A report by Phil Latzman for KJZZ.
Phoenix’s Musical Instrument Museum (MIM) is debuting a new exhibit this year and it comes all the way from Cuba. In fact, much of the Latin music created in the Caribbean made its way to the Southwest through Mexico on a musical journey now on display.
To fully understand the roots of the music we hear today, it’s necessary to travel back in time to 1950s, pre-Castro Havana. That’s when Celia Cruz, known as the “Queen of Salsa” and considered the matriarch of the Latin music movement, was in her prime.
With 23 gold albums, she’ll go down as the most popular Latin artist of the 20th century, rebranding a centuries-old Cuban music genre known as guaracha.

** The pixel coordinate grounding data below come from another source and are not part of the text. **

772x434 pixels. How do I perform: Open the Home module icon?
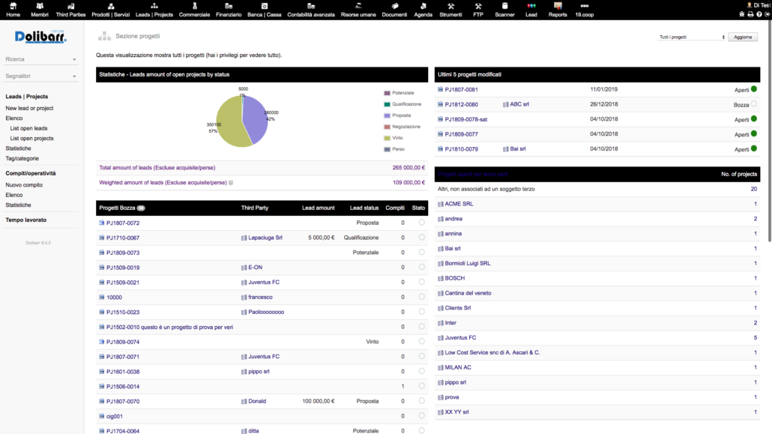pos(13,7)
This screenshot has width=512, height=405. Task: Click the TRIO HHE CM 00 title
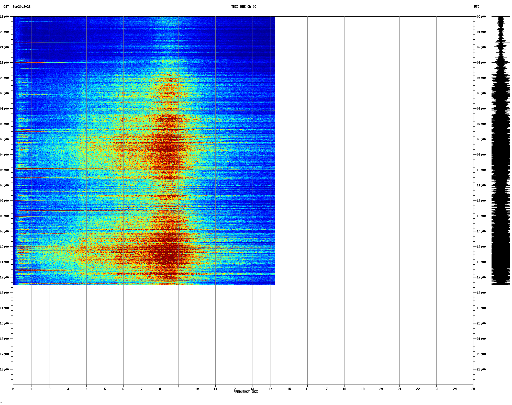(244, 7)
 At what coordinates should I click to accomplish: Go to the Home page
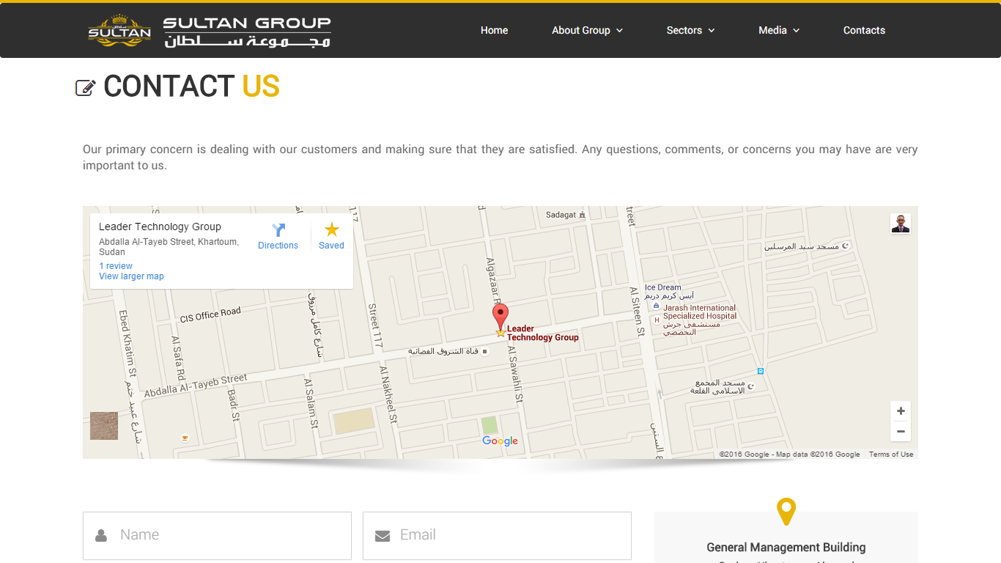tap(494, 30)
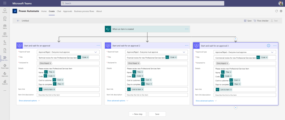Open Power Apps from the sidebar

pyautogui.click(x=5, y=66)
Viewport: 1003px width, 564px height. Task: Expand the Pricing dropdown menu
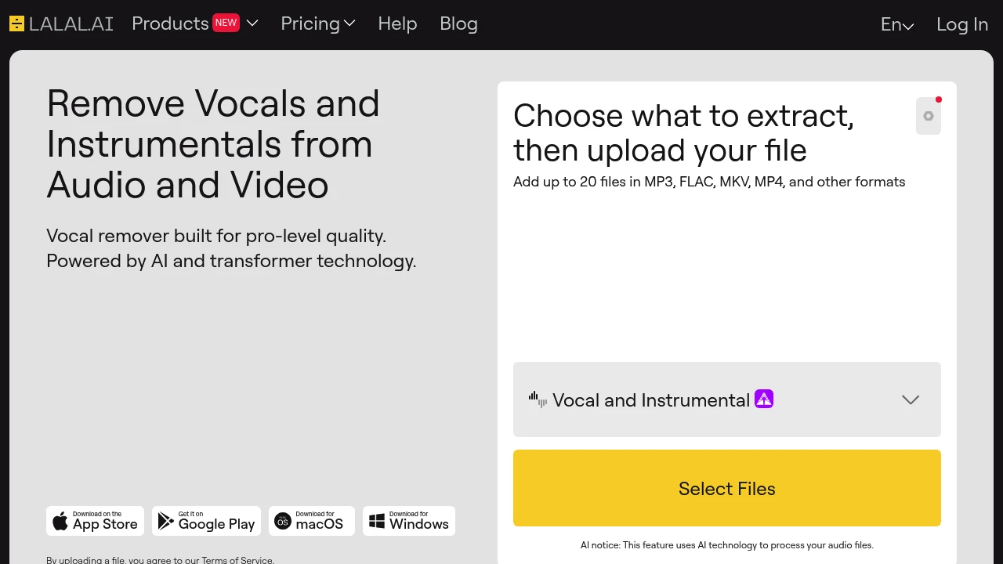(x=318, y=24)
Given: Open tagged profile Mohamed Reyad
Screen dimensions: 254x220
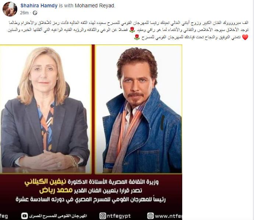Looking at the screenshot, I should point(95,6).

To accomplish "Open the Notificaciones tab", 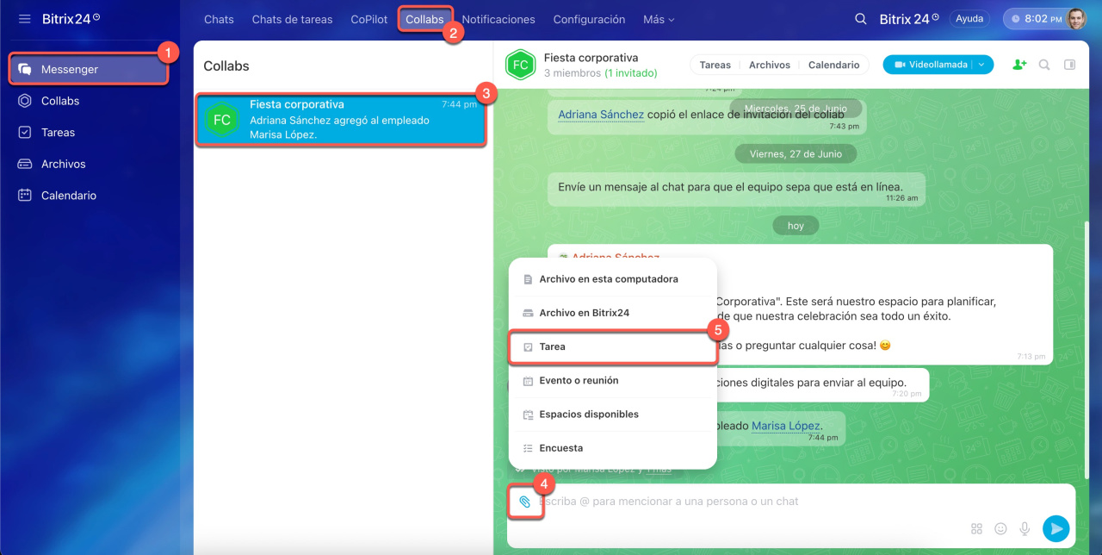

In a documentary of her life made decades ago, Cruz talked about its evolution:
“When I start(ed) to sing any of the tropical songs, it was guaracha, and now they changed the name and said it was salsa — it’s good for me!”
After the Castro revolution, Cruz took her act to New York and began a collaboration with legendary Puerto Rican musician Tito Puente, the king of the timbales. Now, the Latin American music genre they helped create has come to Arizona as exhibits at Phoenix’s Musical Instrument Museum.
Daniel Piper is the museum’s Latin American and Caribbean curator and knew there had to be a place for them here.
“I thought of Celia Cruz and Tito Puente, two major artists who’ve had 50-year-long careers and who’ve worked with so many great bandleaders and are really icons in the world of Latin music,” said Piper.
Piper said it’s a tribute to the Cuban sound that reverberated around the world.
“This has everything to do with her role in the history of Latin popular music and the connection with Cuba. So, Cuban popular music in the early 20th century was huge. I mean, you think of rumba, cha-cha, bolero, mamba,” said Piper.
And Piper said there’s a direct connection to the Chicano and eventually Tejano sound that swept through Mexico and into the Southwest.
“Mexican-American bandleaders were influenced a lot by Cuban music, in instrumentation, form of the music — and then began to transform this with influences from Mexico and the Chicano experience,” he said.
He said MIM’s current exhibit is designed to bridge that musical gap here in Phoenix.
“Within the Latino community, obviously we have a strong population of Mexican, Mexican-Americans, Central Americans. But we also have Dominicans, Cubans, Puerto Ricans, Colombians, all from that Caribbean region that came forth this music.”
The exhibit at MIM is part of the Celia Cruz Legacy Project, on loan to MIM by Omer Pardillo Cid, a music producer whom she worked with late in her career, almost until her death in 2003 at age 78.
On display is a stage dress Cruz wore from her 1992 Jazz at Lincoln Center concert with Tito Puente along with her signature sculpture shoes, which are still in style today.
The interactive musical experience began earlier this year and is scheduled to be at the Musical Instrument Museum through 2019.
MIM is planning a musical tribute to Cruz in April 2018.